> _PROBLEM DESCRIPTION_
Please print the full listing exactly.
■ ■ ■ ■ ■
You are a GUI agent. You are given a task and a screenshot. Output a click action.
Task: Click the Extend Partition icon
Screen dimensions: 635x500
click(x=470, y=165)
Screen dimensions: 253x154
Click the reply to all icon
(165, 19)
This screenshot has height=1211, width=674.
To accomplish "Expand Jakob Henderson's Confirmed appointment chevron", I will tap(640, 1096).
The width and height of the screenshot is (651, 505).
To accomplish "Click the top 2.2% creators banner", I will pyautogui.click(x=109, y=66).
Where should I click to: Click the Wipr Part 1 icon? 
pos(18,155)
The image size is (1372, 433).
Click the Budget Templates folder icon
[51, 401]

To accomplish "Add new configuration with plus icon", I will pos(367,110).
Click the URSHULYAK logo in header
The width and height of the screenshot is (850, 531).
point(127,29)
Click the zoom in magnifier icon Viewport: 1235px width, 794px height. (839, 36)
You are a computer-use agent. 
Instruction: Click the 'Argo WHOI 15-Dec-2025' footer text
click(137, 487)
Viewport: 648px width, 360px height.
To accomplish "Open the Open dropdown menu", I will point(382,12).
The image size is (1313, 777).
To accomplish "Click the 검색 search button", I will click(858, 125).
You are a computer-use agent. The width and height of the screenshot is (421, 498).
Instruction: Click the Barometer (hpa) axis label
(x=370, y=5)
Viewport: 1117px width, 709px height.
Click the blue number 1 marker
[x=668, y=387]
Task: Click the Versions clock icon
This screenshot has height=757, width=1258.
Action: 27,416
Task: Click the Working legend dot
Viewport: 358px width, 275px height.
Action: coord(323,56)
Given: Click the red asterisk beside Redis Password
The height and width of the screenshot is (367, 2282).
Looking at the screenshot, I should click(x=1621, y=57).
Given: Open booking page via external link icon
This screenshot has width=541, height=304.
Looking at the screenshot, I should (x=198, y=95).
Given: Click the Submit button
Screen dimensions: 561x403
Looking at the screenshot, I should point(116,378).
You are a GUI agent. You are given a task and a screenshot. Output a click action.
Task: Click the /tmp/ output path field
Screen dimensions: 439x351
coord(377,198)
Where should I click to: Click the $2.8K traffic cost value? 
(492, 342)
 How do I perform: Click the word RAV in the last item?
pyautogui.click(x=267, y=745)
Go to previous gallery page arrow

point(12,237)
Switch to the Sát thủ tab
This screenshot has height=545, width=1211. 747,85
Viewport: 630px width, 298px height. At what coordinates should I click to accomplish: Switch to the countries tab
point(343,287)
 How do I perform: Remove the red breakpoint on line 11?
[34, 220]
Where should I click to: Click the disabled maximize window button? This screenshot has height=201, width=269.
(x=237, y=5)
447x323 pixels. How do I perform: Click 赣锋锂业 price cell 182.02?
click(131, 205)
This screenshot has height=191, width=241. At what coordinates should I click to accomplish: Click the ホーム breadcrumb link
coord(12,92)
■ ■ ■ ■ ■
> _ANSWER AREA_
You are a GUI agent. You are given a task and a screenshot. Output a click action.
Task: Click the Extend Partition icon
Screen dimensions: 635x500
click(x=470, y=165)
Screen dimensions: 253x154
Click the reply to all icon
(165, 19)
This screenshot has height=1211, width=674.
To accomplish "Expand Jakob Henderson's Confirmed appointment chevron", I will tap(640, 1096).
The width and height of the screenshot is (651, 505).
To accomplish "Click the top 2.2% creators banner", I will pyautogui.click(x=109, y=66).
Where should I click to: Click the Wipr Part 1 icon? 
pos(18,155)
The image size is (1372, 433).
Click the Budget Templates folder icon
[51, 401]

To accomplish "Add new configuration with plus icon", I will pos(367,110).
Click the URSHULYAK logo in header
The width and height of the screenshot is (850, 531).
point(127,29)
Click the zoom in magnifier icon Viewport: 1235px width, 794px height. (839, 36)
You are a computer-use agent. 
Instruction: Click the 'Argo WHOI 15-Dec-2025' footer text
click(137, 487)
Viewport: 648px width, 360px height.
To accomplish "Open the Open dropdown menu", I will point(382,12).
The image size is (1313, 777).
To accomplish "Click the 검색 search button", I will click(858, 125).
You are a computer-use agent. The width and height of the screenshot is (421, 498).
Instruction: Click the Barometer (hpa) axis label
(x=370, y=5)
Viewport: 1117px width, 709px height.
Click the blue number 1 marker
[x=668, y=387]
Task: Click the Versions clock icon
This screenshot has height=757, width=1258.
Action: 27,416
Task: Click the Working legend dot
Viewport: 358px width, 275px height.
Action: coord(323,56)
Given: Click the red asterisk beside Redis Password
The height and width of the screenshot is (367, 2282).
Looking at the screenshot, I should click(x=1621, y=57).
Given: Open booking page via external link icon
This screenshot has width=541, height=304.
Looking at the screenshot, I should (x=198, y=95).
Given: Click the Submit button
Screen dimensions: 561x403
Looking at the screenshot, I should point(116,378).
You are a GUI agent. You are given a task and a screenshot. Output a click action.
Task: Click the /tmp/ output path field
Screen dimensions: 439x351
coord(377,198)
Where should I click to: Click the $2.8K traffic cost value? 
(492, 342)
 How do I perform: Click the word RAV in the last item?
pyautogui.click(x=267, y=745)
Go to previous gallery page arrow

point(12,237)
Switch to the Sát thủ tab
This screenshot has height=545, width=1211. 747,85
Viewport: 630px width, 298px height. At what coordinates should I click to accomplish: Switch to the countries tab
point(343,287)
 How do I perform: Remove the red breakpoint on line 11?
[34, 220]
Where should I click to: Click the disabled maximize window button? This screenshot has height=201, width=269.
(x=237, y=5)
447x323 pixels. How do I perform: Click 赣锋锂业 price cell 182.02?
click(131, 205)
This screenshot has height=191, width=241. At what coordinates should I click to accomplish: Click the ホーム breadcrumb link
coord(12,92)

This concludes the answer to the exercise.